MIT scientists have learned to more accurately recognize images
A team of scientists from the Massachusetts Institute of Technology (MIT) Laboratory for Computing and Artificial Intelligence published an article with interim results from their work in the TechTalk institute. Experts led by Antonio Torralba have developed a new image indexing technology that will help you quickly and more accurately recognize objects in digital photographs and search for similar ones, for example, on the Internet.
The essence of the new method is in a more advanced, in comparison with modern algorithms, technique for compiling an image hash, due to which its size does not exceed 1 Kb. For clarity, in their experiments, scientists worked with a database describing almost 13 million photographs, the size of which was only 600 MB.
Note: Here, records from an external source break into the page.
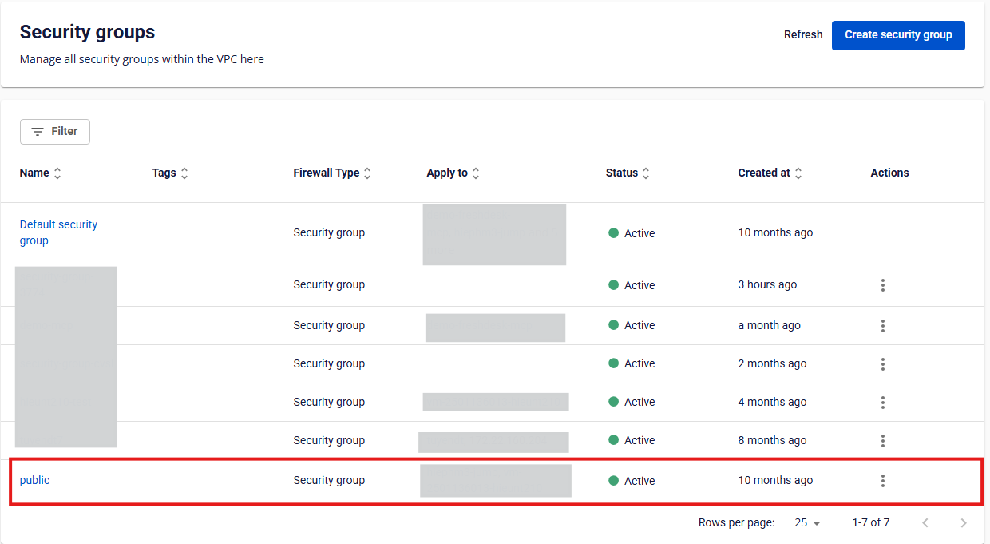This screenshot has height=544, width=990.
Task: Open the Filter options
Action: click(55, 132)
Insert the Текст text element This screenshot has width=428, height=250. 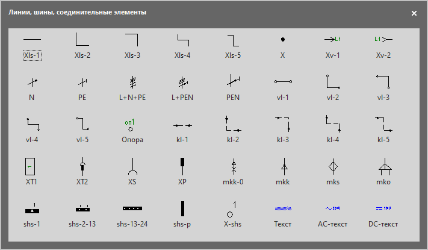(282, 214)
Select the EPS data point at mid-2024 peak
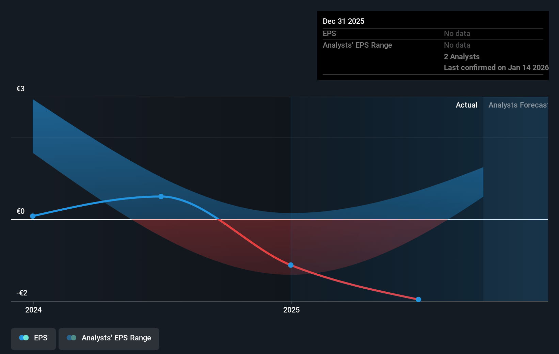This screenshot has height=354, width=559. click(161, 196)
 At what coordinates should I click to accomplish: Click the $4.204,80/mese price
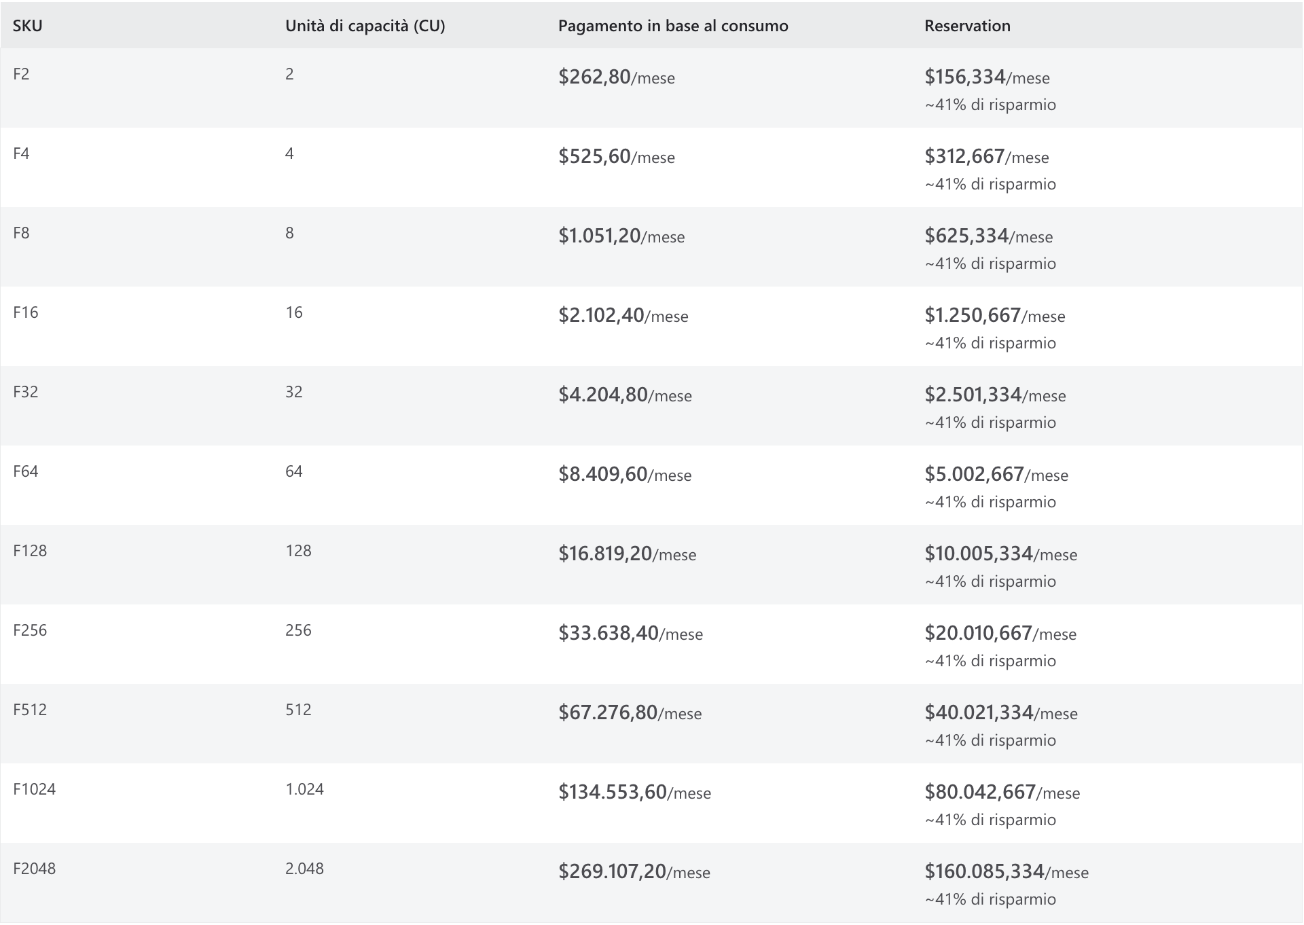point(625,395)
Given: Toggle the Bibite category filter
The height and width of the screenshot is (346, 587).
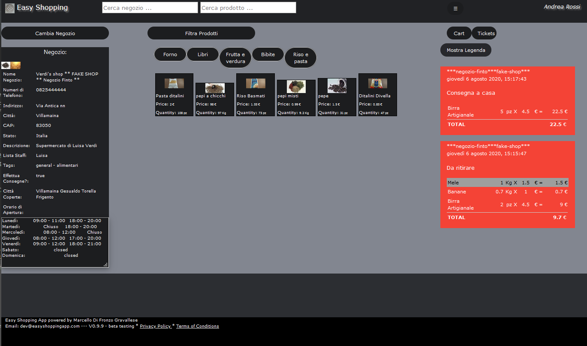Looking at the screenshot, I should [x=268, y=54].
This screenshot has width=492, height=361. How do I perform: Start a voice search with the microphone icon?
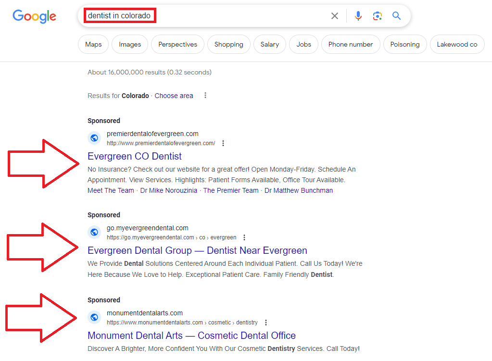358,15
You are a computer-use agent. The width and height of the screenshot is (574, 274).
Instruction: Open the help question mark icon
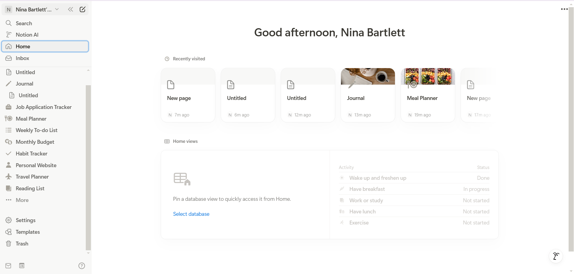82,266
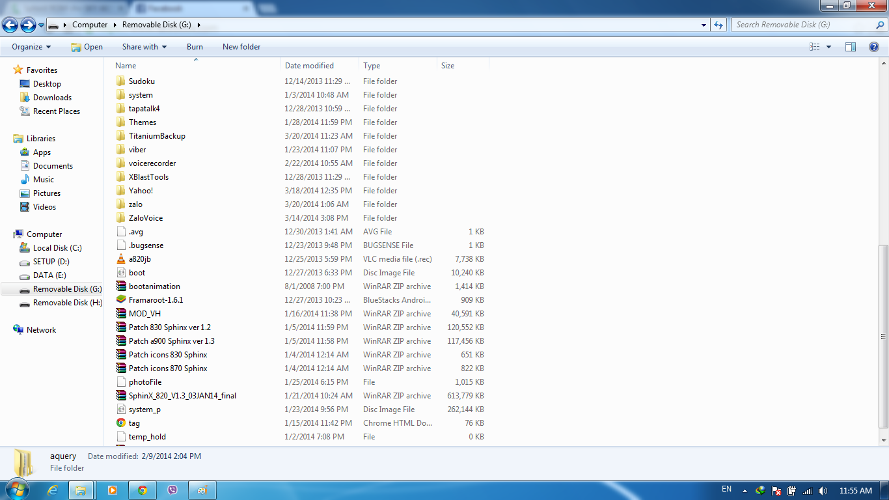This screenshot has height=500, width=889.
Task: Click the Back navigation arrow button
Action: (x=10, y=25)
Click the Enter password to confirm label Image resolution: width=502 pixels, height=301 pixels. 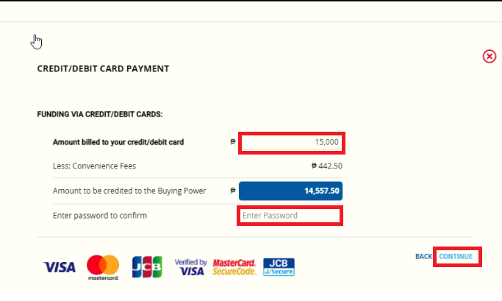[100, 216]
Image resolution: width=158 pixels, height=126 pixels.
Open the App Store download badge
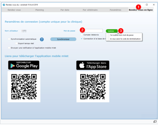pos(93,65)
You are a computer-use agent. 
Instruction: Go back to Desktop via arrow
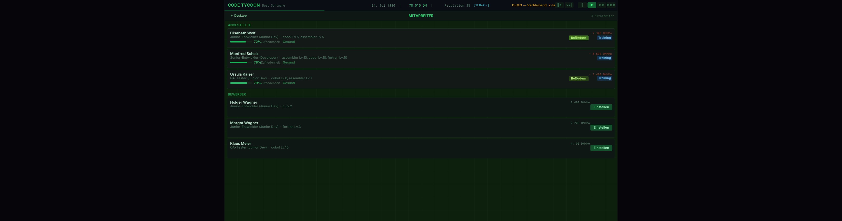pyautogui.click(x=239, y=16)

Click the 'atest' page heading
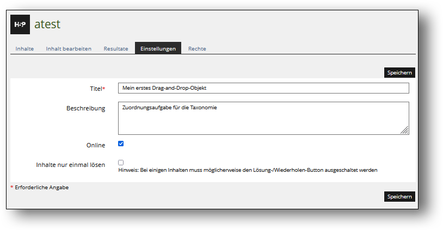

Despite the fact that the work is still far from being published, Torralba mentioned that a large role in pattern recognition is given to determining the shape of an object and its comparison with the base of samples. In any case, it seems that the fast compilation of such a miniature hash requires much more computing power than modern desktop PCs can provide.
The essence of the new method is in a more advanced, in comparison with modern algorithms, technique for compiling an image hash, due to which its size does not exceed 1 Kb. For clarity, in their experiments, scientists worked with a database describing almost 13 million photographs, the size of which was only 600 MB.
Despite the fact that the work is still far from being published, Torralba mentioned that a large role in pattern recognition is given to determining the shape of an object and its comparison with the base of samples. In any case, it seems that the fast compilation of such a miniature hash requires much more computing power than modern desktop PCs can provide.